Do this –
Filter the entries below and copy every line that contains the string "Switch".

Provided material –
##########
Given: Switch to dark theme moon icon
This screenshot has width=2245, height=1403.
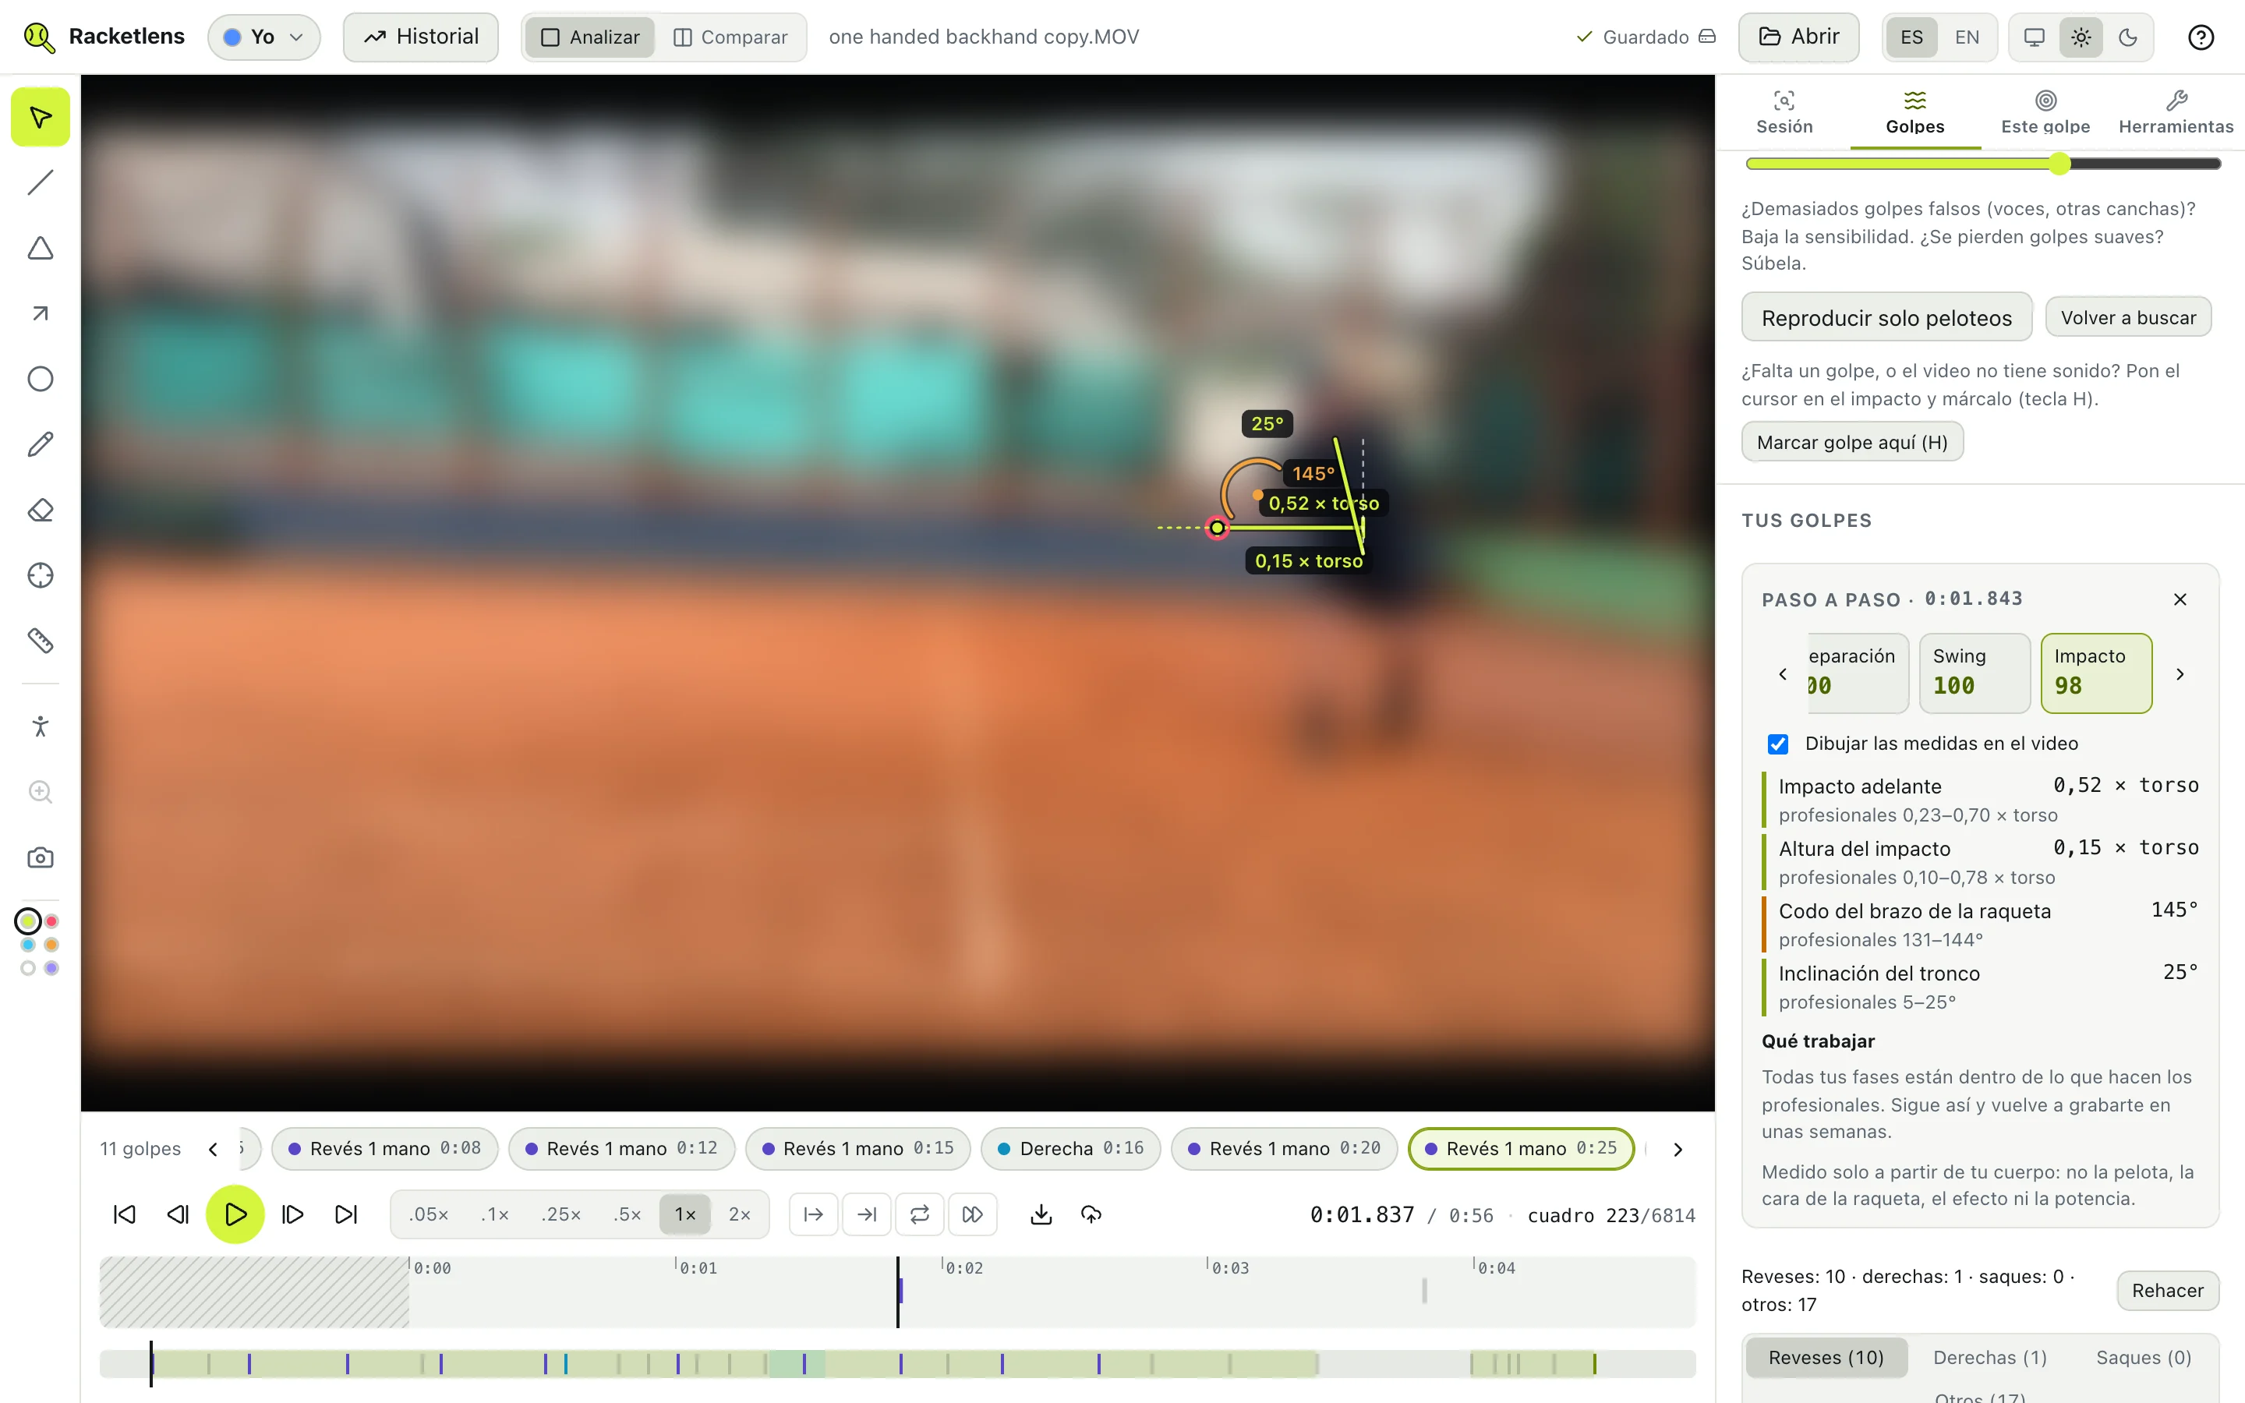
##########
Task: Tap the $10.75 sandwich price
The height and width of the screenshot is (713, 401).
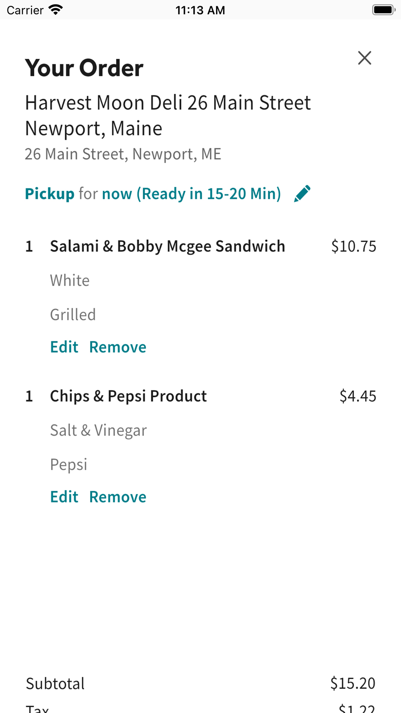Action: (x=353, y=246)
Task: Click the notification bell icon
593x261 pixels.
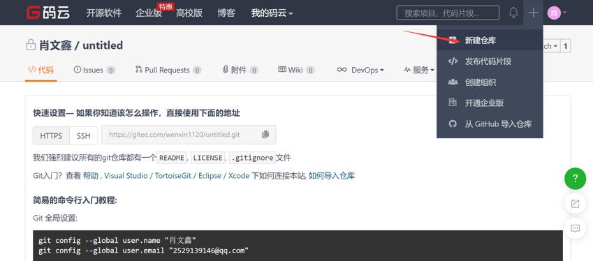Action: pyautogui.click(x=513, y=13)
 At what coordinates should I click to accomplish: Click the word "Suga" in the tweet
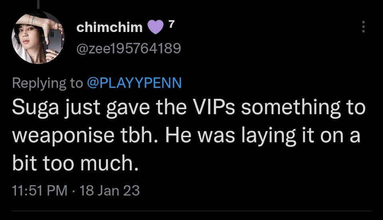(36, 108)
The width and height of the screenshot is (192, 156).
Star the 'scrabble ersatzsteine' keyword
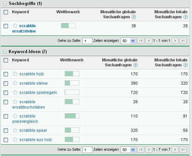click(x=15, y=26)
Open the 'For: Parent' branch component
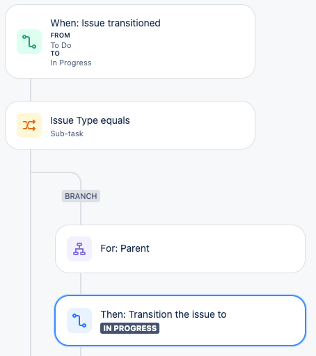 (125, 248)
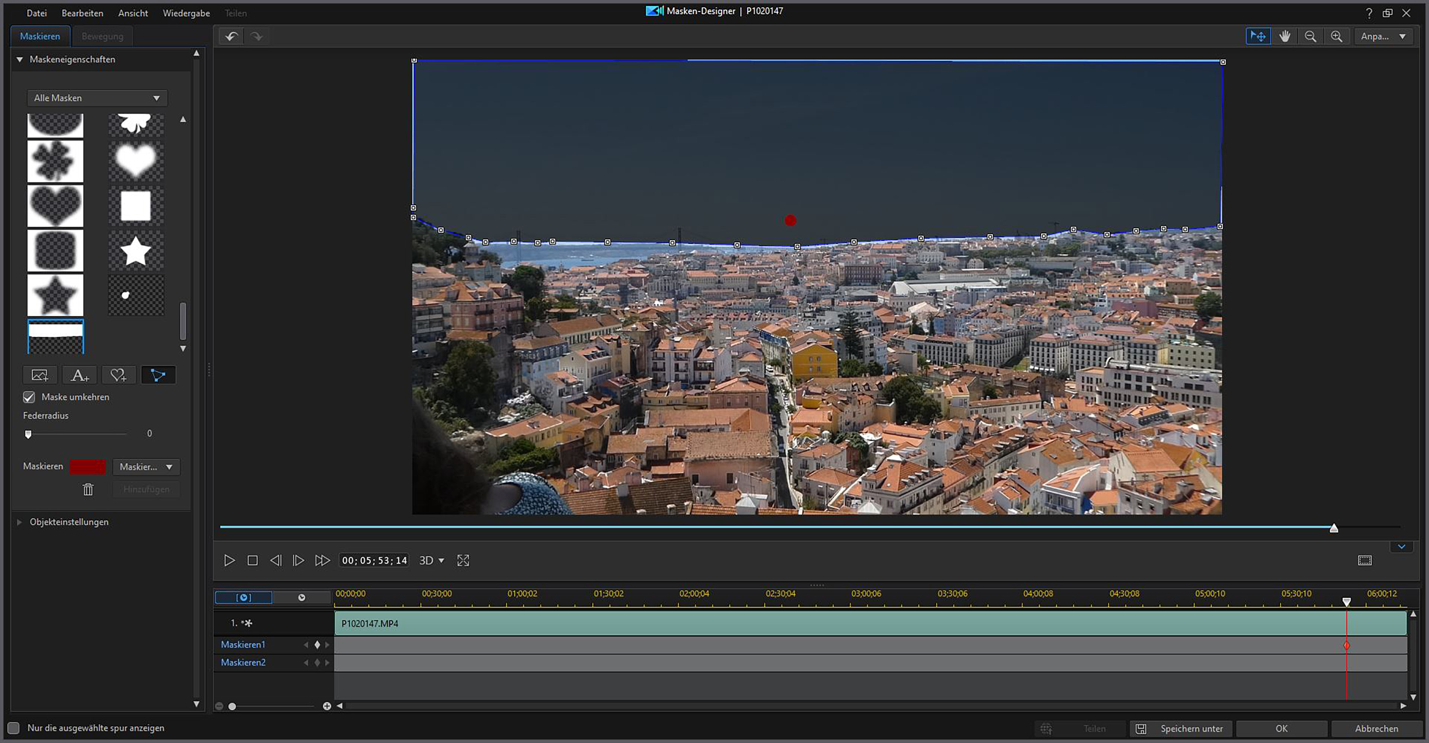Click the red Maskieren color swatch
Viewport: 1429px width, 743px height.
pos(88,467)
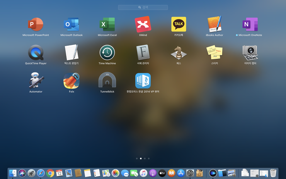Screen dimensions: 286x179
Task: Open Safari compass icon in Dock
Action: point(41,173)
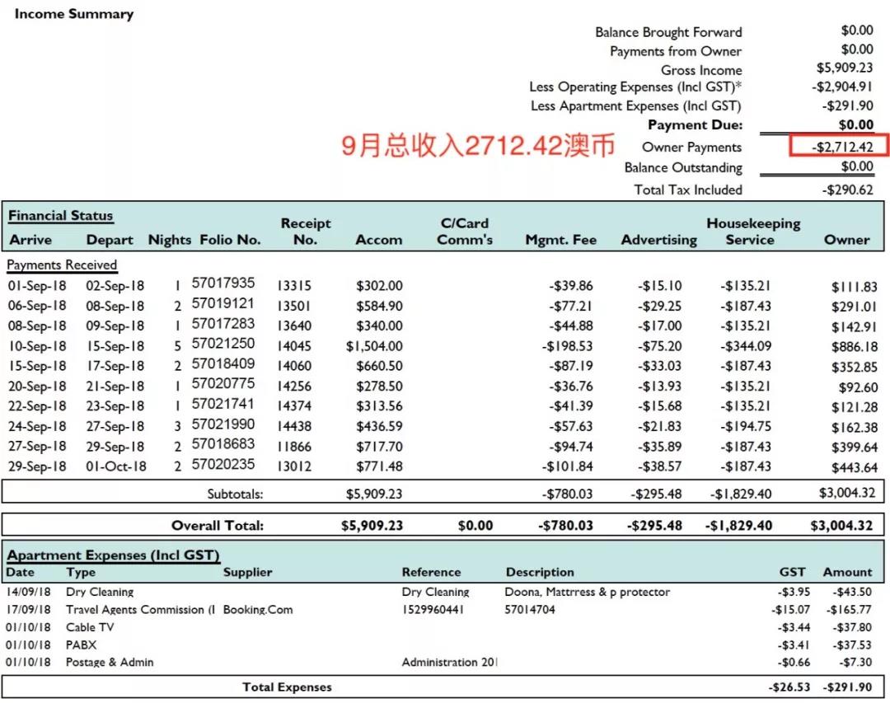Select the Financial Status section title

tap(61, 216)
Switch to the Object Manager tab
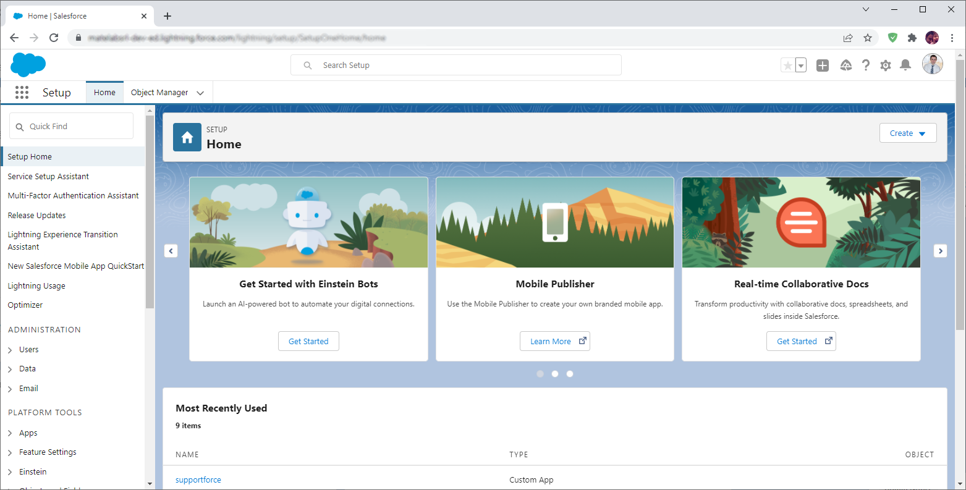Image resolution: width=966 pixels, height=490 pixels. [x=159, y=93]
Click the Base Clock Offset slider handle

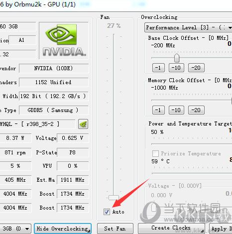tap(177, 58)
##########
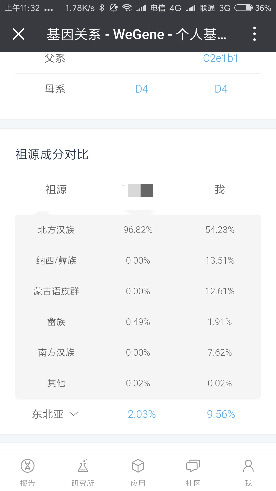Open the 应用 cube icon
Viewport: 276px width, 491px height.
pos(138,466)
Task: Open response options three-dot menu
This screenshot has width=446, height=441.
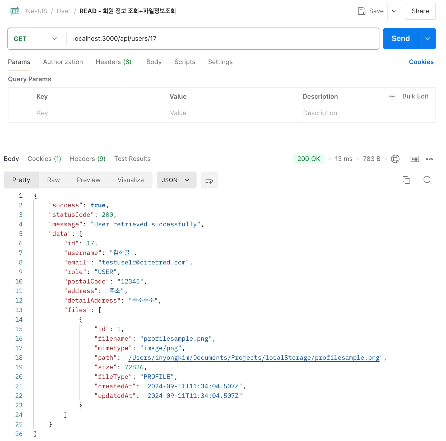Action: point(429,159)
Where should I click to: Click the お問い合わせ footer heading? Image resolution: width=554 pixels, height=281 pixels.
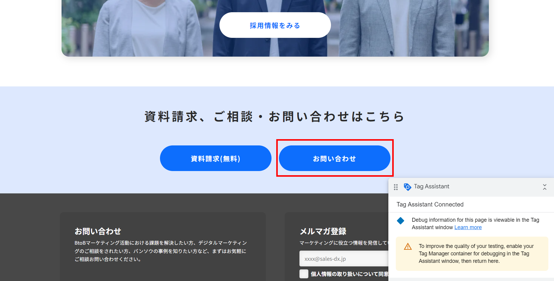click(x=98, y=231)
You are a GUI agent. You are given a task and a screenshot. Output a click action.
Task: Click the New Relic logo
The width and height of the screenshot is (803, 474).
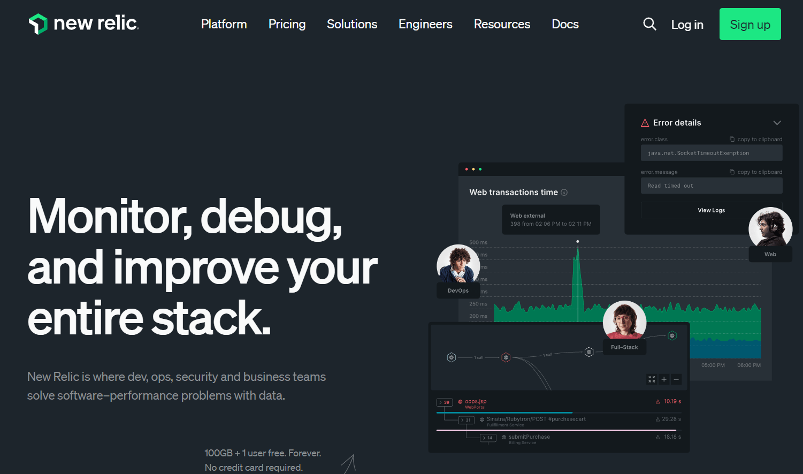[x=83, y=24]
##########
Completed exercise –
Given: Switch to dark theme moon icon
Switch to the Object Manager tab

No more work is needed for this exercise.